# Tri-stool



## Brink (Mar 10, 2013)

Here's one I'm finishing up.
customer wanted a specific sized stool for an entranceway. This came from a single red oak board


[attachment=20315]




[attachment=20314]

Seat blank, made from three pieces.


----------



## Brink (Mar 10, 2013)

[attachment=20316]

Riving the legs and rungs.



[attachment=20317]

Making rounds from squares.



[attachment=20318]

Fitting the legs.


----------



## Brink (Mar 10, 2013)

[attachment=20319]

My helper



[attachment=20320]

Inspecting my work.



[attachment=20321]

Getting tired at the end of the day.


----------



## Brink (Mar 10, 2013)

[attachment=20322]

Hand carved a taper on those broomstick looking legs



[attachment=20323]

Same deal with the rungs.



[attachment=20324]

Giving the seat a little contour.


----------



## Brink (Mar 10, 2013)

[attachment=20326]

Dry fitted



[attachment=20327]

With a coat of stain.


----------



## Kevin (Mar 10, 2013)

Nice work Jon.


----------



## NYWoodturner (Mar 10, 2013)

Awesome that it can come out of one board! Really nice work. I have huge respect that it is all made with hand tools. Really nice helper too! 
Scott


----------



## DKMD (Mar 10, 2013)

In that shot of the dog sprawled out on the floor, he seems to be saying,"why wouldn't he just buy a lathe if he wants to make long tapered legs?"

Nice work!


----------



## Brink (Mar 10, 2013)

Kevin said:


> Nice work Jon.



Thanks Kevin 



NYWoodturner said:


> Awesome that it can come out of one board! Really nice work. I have huge respect that it is all made with hand tools. Really nice helper too!
> Scott



It wasn't all hand tools. I did use: jointer, planer, TS, and drill press.



DKMD said:


> In that shot of the dog sprawled out on the floor, he seems to be saying,"why wouldn't he just buy a lathe if he wants to make long tapered legs?"
> 
> Nice work!



That right there is all my floor space.
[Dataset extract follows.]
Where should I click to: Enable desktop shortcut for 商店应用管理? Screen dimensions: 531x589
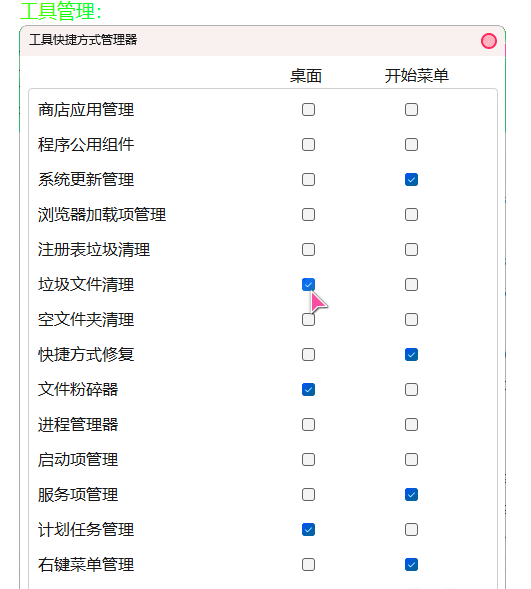click(308, 110)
Get a lathe, the puppy looses her spot.


----------



## BarbS (Mar 12, 2013)

Nice! That made a very attractive stool.


----------



## Brink (Mar 12, 2013)

Thanks, Barb. I hope the buyer likes it


----------



## Brink (Apr 27, 2013)

[attachment=23793]



[attachment=23794]

Bump!
I just realized I never posted the finished stool. 
Well, here it is, and the customer just placed a follow up order.


----------



## Wildthings (Apr 27, 2013)

That came out awesome!


----------